**What the task asks**. Set down the entries once more exactly as they were written.

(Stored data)

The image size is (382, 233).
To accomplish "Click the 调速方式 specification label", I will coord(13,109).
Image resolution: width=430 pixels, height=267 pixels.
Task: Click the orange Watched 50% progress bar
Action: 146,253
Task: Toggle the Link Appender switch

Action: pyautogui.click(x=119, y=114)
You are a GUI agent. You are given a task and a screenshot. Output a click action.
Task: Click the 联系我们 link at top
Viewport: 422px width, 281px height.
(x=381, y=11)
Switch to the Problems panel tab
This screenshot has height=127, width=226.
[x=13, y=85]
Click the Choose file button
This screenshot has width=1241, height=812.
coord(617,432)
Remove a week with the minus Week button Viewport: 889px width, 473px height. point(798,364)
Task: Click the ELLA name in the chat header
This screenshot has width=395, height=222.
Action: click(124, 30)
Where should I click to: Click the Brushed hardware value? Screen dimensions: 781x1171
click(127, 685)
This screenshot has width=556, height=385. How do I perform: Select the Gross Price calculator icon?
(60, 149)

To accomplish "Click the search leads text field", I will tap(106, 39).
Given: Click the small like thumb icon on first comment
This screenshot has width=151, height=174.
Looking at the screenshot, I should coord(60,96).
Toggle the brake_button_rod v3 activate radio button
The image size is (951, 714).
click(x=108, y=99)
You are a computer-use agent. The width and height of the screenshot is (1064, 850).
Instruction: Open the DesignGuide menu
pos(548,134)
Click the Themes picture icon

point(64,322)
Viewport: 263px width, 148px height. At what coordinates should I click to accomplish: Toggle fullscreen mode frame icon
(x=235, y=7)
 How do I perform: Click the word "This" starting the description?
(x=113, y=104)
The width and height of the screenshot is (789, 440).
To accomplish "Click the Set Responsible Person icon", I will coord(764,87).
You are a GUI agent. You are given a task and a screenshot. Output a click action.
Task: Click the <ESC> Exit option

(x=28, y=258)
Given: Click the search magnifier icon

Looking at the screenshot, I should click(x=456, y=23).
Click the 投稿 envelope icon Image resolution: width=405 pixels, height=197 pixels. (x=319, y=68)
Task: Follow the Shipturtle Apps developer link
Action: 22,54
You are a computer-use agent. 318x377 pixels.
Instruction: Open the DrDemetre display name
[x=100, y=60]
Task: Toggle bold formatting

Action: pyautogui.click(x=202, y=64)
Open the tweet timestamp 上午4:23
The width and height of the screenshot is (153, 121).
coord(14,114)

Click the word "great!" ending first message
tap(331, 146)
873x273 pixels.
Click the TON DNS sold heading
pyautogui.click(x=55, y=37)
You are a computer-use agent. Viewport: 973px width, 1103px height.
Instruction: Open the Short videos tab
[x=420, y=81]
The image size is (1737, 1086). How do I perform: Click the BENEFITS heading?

**Expected answer**.
The image size is (382, 233).
To accomplish "Click the 调速方式 specification label", I will coord(13,109).
Image resolution: width=430 pixels, height=267 pixels.
Task: Click the orange Watched 50% progress bar
Action: 146,253
Task: Toggle the Link Appender switch

Action: pyautogui.click(x=119, y=114)
You are a GUI agent. You are given a task and a screenshot. Output a click action.
Task: Click the 联系我们 link at top
Viewport: 422px width, 281px height.
(x=381, y=11)
Switch to the Problems panel tab
This screenshot has height=127, width=226.
[x=13, y=85]
Click the Choose file button
This screenshot has width=1241, height=812.
coord(617,432)
Remove a week with the minus Week button Viewport: 889px width, 473px height. point(798,364)
Task: Click the ELLA name in the chat header
This screenshot has width=395, height=222.
Action: click(124, 30)
Where should I click to: Click the Brushed hardware value? Screen dimensions: 781x1171
click(127, 685)
This screenshot has width=556, height=385. How do I perform: Select the Gross Price calculator icon?
(60, 149)

To accomplish "Click the search leads text field", I will tap(106, 39).
Given: Click the small like thumb icon on first comment
This screenshot has width=151, height=174.
Looking at the screenshot, I should coord(60,96).
Toggle the brake_button_rod v3 activate radio button
The image size is (951, 714).
click(x=108, y=99)
You are a computer-use agent. The width and height of the screenshot is (1064, 850).
Instruction: Open the DesignGuide menu
pos(548,134)
Click the Themes picture icon

point(64,322)
Viewport: 263px width, 148px height. At what coordinates should I click to accomplish: Toggle fullscreen mode frame icon
(x=235, y=7)
 How do I perform: Click the word "This" starting the description?
(x=113, y=104)
The width and height of the screenshot is (789, 440).
To accomplish "Click the Set Responsible Person icon", I will coord(764,87).
You are a GUI agent. You are given a task and a screenshot. Output a click action.
Task: Click the <ESC> Exit option

(x=28, y=258)
Given: Click the search magnifier icon

Looking at the screenshot, I should click(x=456, y=23).
Click the 投稿 envelope icon Image resolution: width=405 pixels, height=197 pixels. (x=319, y=68)
Task: Follow the Shipturtle Apps developer link
Action: 22,54
You are a computer-use agent. 318x377 pixels.
Instruction: Open the DrDemetre display name
[x=100, y=60]
Task: Toggle bold formatting

Action: pyautogui.click(x=202, y=64)
Open the tweet timestamp 上午4:23
The width and height of the screenshot is (153, 121).
coord(14,114)

Click the word "great!" ending first message
tap(331, 146)
873x273 pixels.
Click the TON DNS sold heading
pyautogui.click(x=55, y=37)
You are a computer-use agent. Viewport: 973px width, 1103px height.
Instruction: Open the Short videos tab
[x=420, y=81]
The image size is (1737, 1086). How do I perform: Click the BENEFITS heading?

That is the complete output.